When we’re accustomed to living broken lives, how do we learn to make healthy choices?
I began by evaluating each area of my life and asking myself and God if the situation was the best God had for me. At that particular time. In that exact way. Until then, I hadn’t been in the habit of asking what God had for me because I was used to taking on anything and everything that seemed acceptable.
It was amazing how many things received a “no” answer.
Sure, some situations seemed a little obvious to me like: not keeping a bottle of wine in my refrigerator (I had struggled with alcoholism), or not spending time talking to the attractive, single man at church (since my marriage then was in trouble), but to other areas, I was oblivious.
Like: How bad could it be for me to volunteer for everything at church??
Actually, pretty bad. I was worn out with activities, mostly at church, because I didn’t know how to say no. I felt obligated to do anything anyone asked. I feared their disappointment, anger or disapproval. God wanted me to see that though he has something for everyone, not everything is for me. I knew I shouldn’t worry about the approval of people, but I had always lived to please others. I didn’t know any other way.
I hated to let people down.
Truthfully, because of choices to make changes in my life, some of my friendships changed. I mourned the loss, but suddenly saw where some of my relationships were lacking in depth. I also began to see that when I stepped out of something, or said “not this time,” it opened a place for someone else to participate or serve.
Even good activities can be bad if they aren’t the best for you.
I had to choose to give up things that weren’t adding to my life in positive ways. Even seemingly good things. I discovered that if some situation was good, but the timing wasn’t fitting, it wasn’t the best for me. How did I know? Gut instinct. A little whisper in my heart that said “not this one” or “give this up.”

TO BE DONE |
1 - Reproduce the passage on making healthy choices word for word, starting with "Sure, some situations" and going on through "any other way.".
2 - In the passage on making healthy choices, what reason does the writer give for being worn out with activities?
3 - Decide whether each statement below agrees with the passage on making healthy choices. Answer yes or no for each, quoting the words from the passage that settle it.
(a) The writer had struggled with alcoholism.
(b) None of the writer's friendships changed after the writer chose to make changes.
(c) The writer relied on gut instinct to know when a good situation wasn't the best.

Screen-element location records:
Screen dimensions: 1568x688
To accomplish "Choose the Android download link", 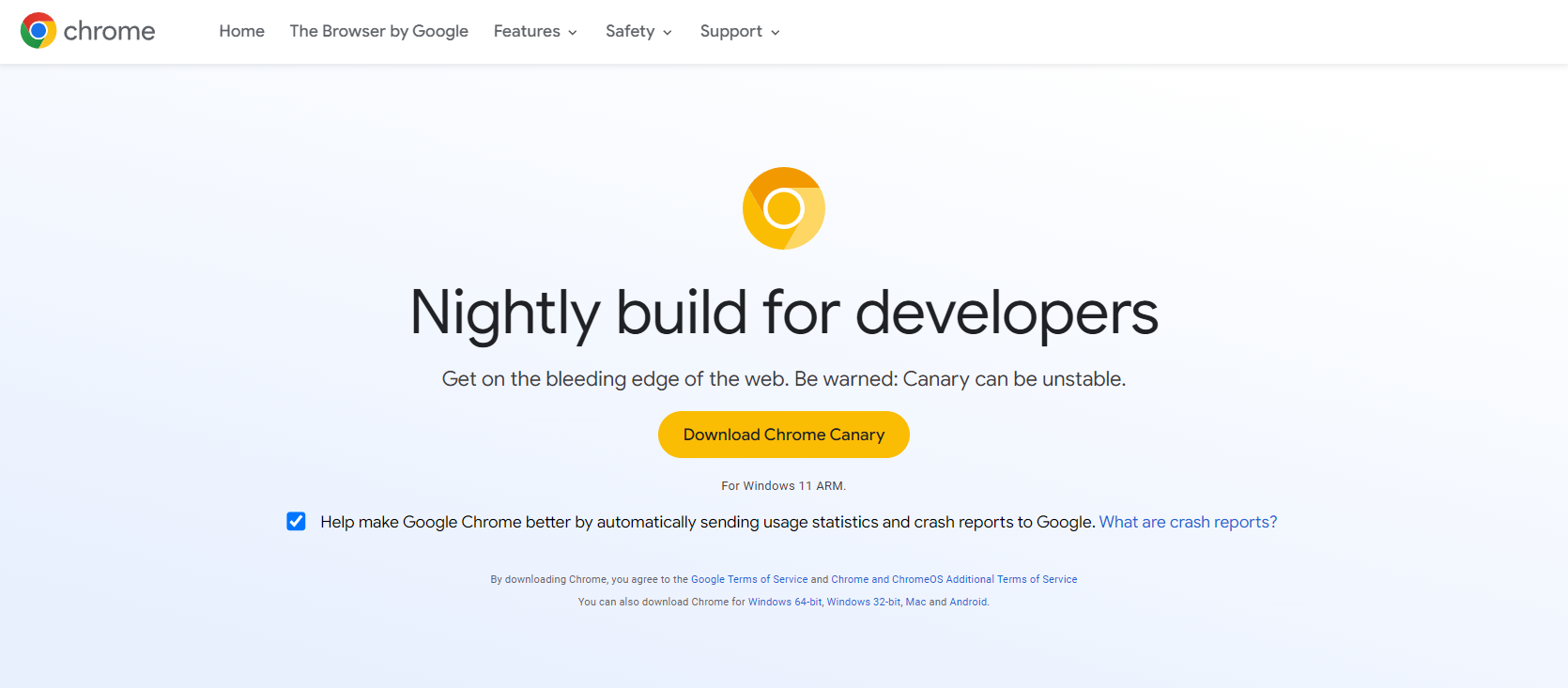I will tap(968, 602).
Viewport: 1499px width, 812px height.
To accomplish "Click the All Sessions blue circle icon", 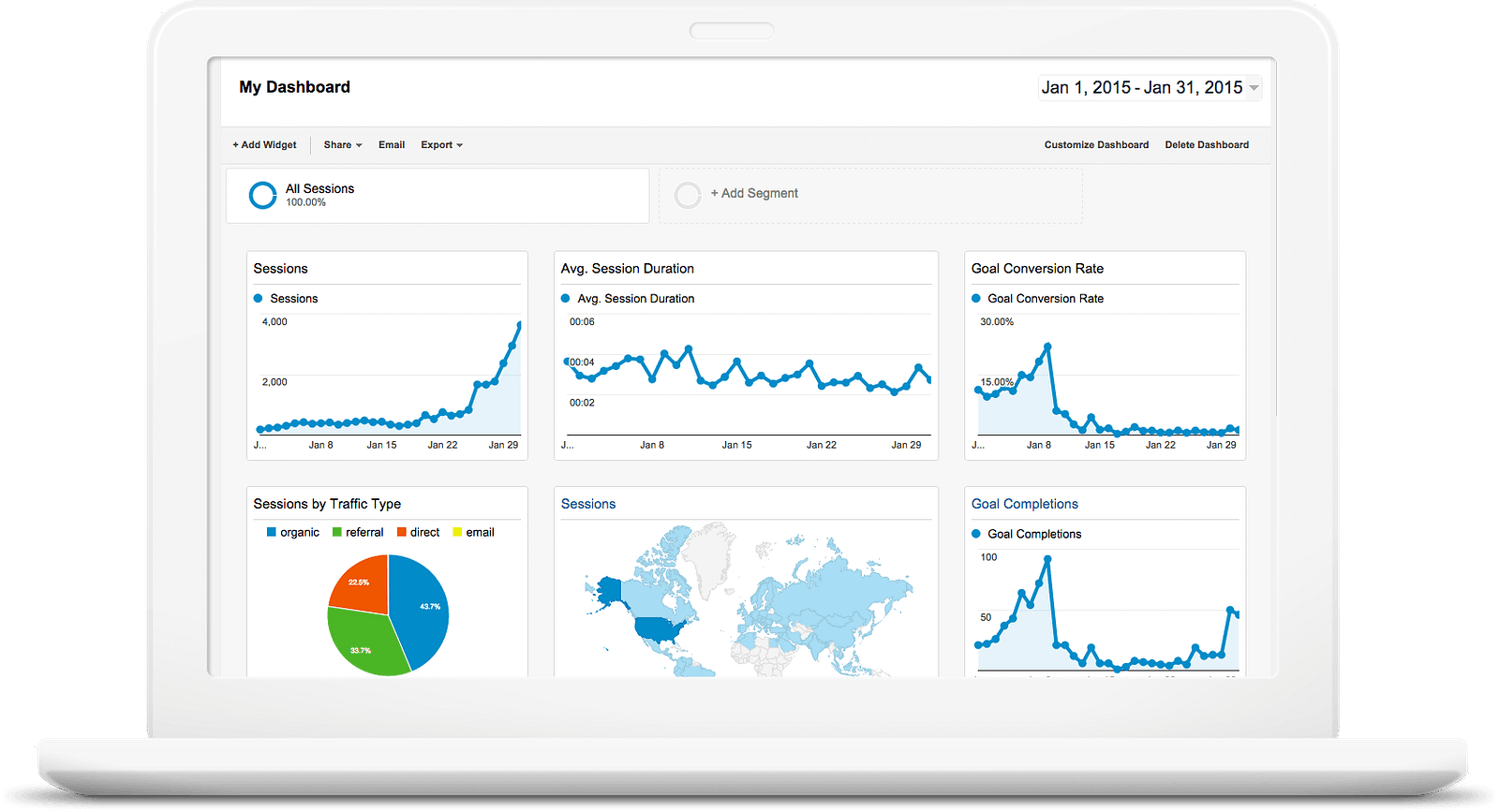I will (x=262, y=195).
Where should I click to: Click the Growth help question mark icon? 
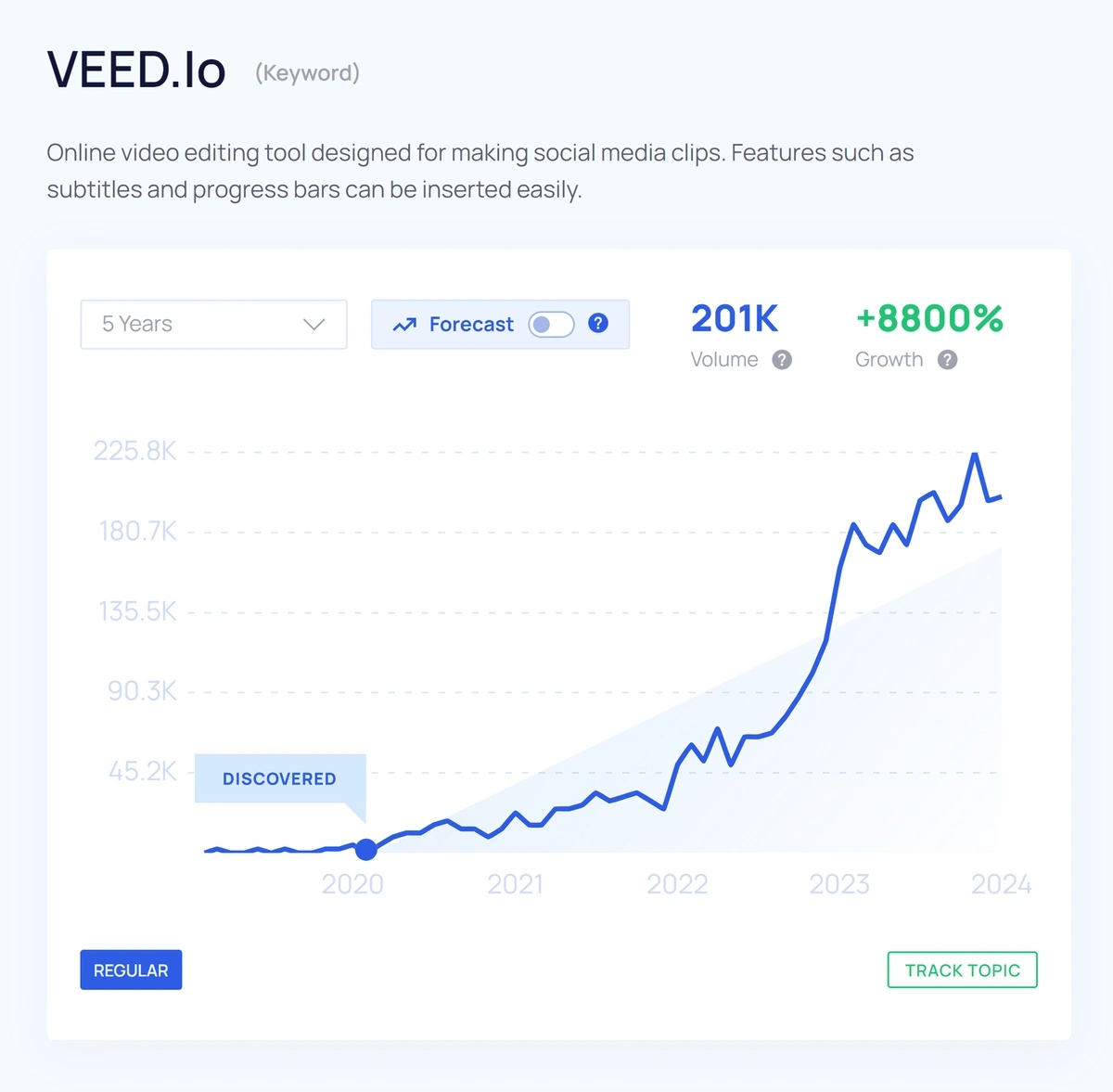coord(947,360)
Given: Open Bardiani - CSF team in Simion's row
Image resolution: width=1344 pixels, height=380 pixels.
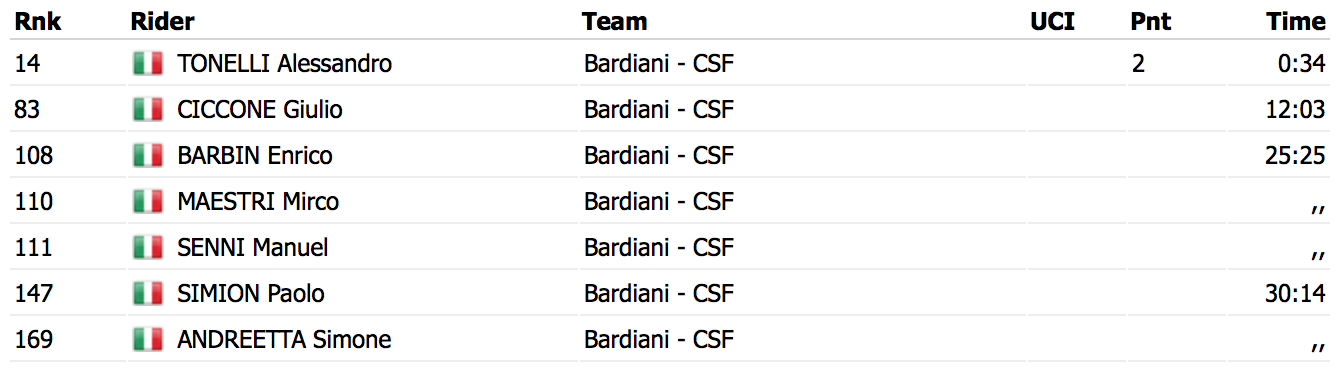Looking at the screenshot, I should click(x=659, y=294).
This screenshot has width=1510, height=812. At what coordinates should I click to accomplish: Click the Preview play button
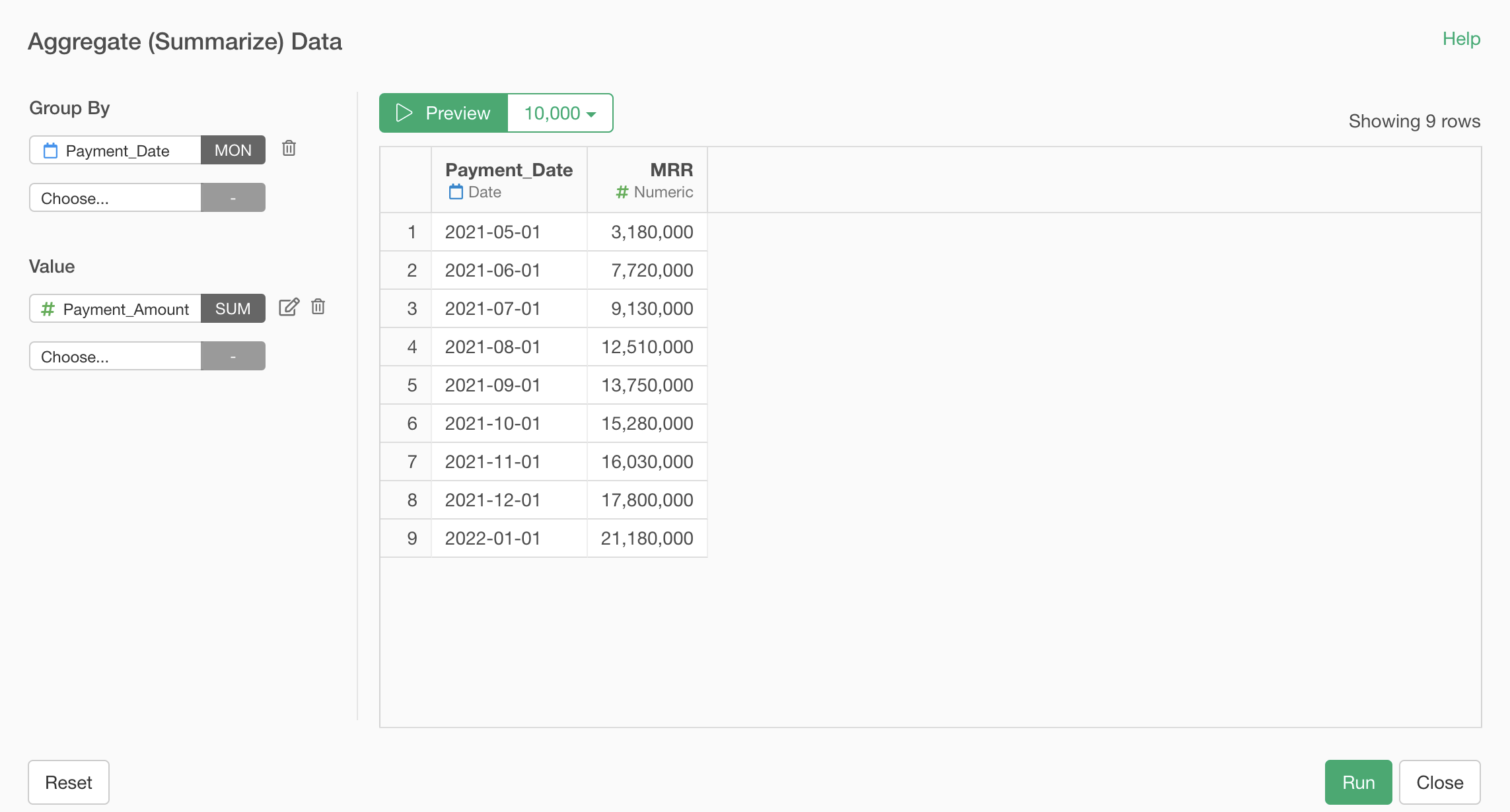pos(443,113)
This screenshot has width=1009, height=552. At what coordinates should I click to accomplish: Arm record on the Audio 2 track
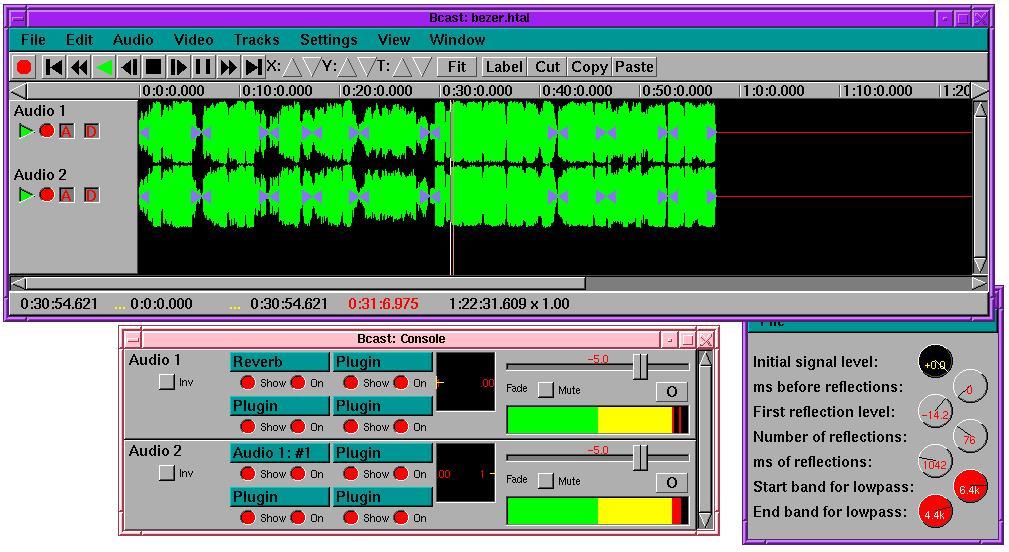46,195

RESPONSES |
1 -
Sure, some situations seemed a little obvious to me like: not keeping a bottle of wine in my refrigerator (I had struggled with alcoholism), or not spending time talking to the attractive, single man at church (since my marriage then was in trouble), but to other areas, I was oblivious.
Like: How bad could it be for me to volunteer for everything at church??
Actually, pretty bad. I was worn out with activities, mostly at church, because I didn’t know how to say no. I felt obligated to do anything anyone asked. I feared their disappointment, anger or disapproval. God wanted me to see that though he has something for everyone, not everything is for me. I knew I shouldn’t worry about the approval of people, but I had always lived to please others. I didn’t know any other way.

2 - The writer didn't know how to say no.

3 -
(a) Yes: "(I had struggled with alcoholism)"
(b) No: "some of my friendships changed"
(c) Yes: "How did I know? Gut instinct."